Open dq0309 opened 2 years ago
What compiler are you using? You may want to be careful with int128 when using non-GNU compilers.
You are right. The compilation is successfully done on Linux. Another question: I successfully run train.py, how to select the final model for compression without using validate dataset in train.py?
Pick any checkpoint after 5000 epochs. There will not be a significant difference.
It takes about 340 seconds/epoch, with a 1080 Ti. How much time do you spend on this training?
I don't remember it was this slow. Check if the you are fully utilizing the GPU. Are you using the DIV2K dataset? You may also reduce the training epochs when the training log shows convergence.
The GPU is fully utilized. The input images are 3619 images of 1600X1152X3.
That might be too many. I trained with 1600 256x256 patches per epoch. My training would take about 2 days. You may also want to reduce the number of epochs because it almost converges at 3000.
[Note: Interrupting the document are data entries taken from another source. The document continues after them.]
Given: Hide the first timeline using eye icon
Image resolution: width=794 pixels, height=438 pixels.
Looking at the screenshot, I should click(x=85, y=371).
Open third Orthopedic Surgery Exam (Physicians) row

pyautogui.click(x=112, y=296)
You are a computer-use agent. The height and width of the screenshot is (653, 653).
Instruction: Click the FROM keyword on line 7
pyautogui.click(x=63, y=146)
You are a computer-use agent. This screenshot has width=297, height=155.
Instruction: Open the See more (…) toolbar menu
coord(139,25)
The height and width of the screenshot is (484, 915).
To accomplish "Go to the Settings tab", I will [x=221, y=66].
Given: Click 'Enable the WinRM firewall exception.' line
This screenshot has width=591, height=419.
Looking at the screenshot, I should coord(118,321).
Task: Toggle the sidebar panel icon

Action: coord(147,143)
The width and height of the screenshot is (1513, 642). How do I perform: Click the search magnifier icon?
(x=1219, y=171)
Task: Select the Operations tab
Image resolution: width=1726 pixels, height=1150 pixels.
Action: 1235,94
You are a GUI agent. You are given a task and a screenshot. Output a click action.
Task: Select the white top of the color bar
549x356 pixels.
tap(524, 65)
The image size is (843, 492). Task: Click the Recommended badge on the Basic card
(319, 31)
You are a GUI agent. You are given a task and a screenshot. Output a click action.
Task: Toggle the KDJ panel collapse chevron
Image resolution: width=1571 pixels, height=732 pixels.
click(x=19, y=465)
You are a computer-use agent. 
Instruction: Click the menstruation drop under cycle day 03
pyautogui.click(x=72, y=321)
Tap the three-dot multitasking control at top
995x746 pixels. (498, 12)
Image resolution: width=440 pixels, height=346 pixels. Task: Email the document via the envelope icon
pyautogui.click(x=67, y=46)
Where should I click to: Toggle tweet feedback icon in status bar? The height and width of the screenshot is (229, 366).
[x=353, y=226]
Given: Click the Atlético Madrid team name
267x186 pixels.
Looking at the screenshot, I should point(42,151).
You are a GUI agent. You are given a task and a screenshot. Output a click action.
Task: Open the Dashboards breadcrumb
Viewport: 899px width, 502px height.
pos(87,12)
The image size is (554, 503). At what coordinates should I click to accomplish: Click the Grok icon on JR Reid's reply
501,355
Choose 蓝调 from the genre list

@dq0309 I used the DIV2k as the setting in the repo. The GPU 3080 10GB when channels=384, one epoch spends the 160s around. The batch size is 8. To run 3000 epochs may need 4 days. And in another Titan XP 12 GB, the time is longer. The time in the first stage every epoch is shorter, after the first stage the GPU memory allocated will highly increased.
@huzi96 Hi hu. As the training process is very time-consuming, I changed the number of channels to 192 as your network_low. It trained for almost 4 days with 4000 epochs, the bpp now is 1.5 and the corresponding psnr is 32 which is still far from the performance mentioned in your paper, is this normal?
@achel-x @huzi96 I trained the model with a single GPU (1080Ti). With 2 GPUs and the batch size set as 16. 190 seconds per epoch. Since the number of my own data set is 3619, it is maybe reasonable to train this model with 1500 epochs, which would take about 3 days.
@huzi96 Due to the limited GPUs, I plan to load your pre-trained weights and finetune this model with my own input images? Could you provide some pieces of advice about this finetune, e.g. learning rate and the training stages? Should I start training at stage 1 or start training at the last stage? Thanks!
If you fine-tune with pre-trained weights, you should directly go to the last stage. You would best keep the bit-rate range when you fine-tune with new data. However, given the same "lambda", different data has different rate-distortion tradeoff and consequently has a different range of bit-rate. So you may want to try different lambdas for a given pre-trained weight and your data. If you should alter the bit-rate range for a given pre-trained model, the best practice would be to fine-tune from a higher-bit-rate model to a lower bit-rate .
You can just keep the learning rate 1e-4. I found it makes no significant difference.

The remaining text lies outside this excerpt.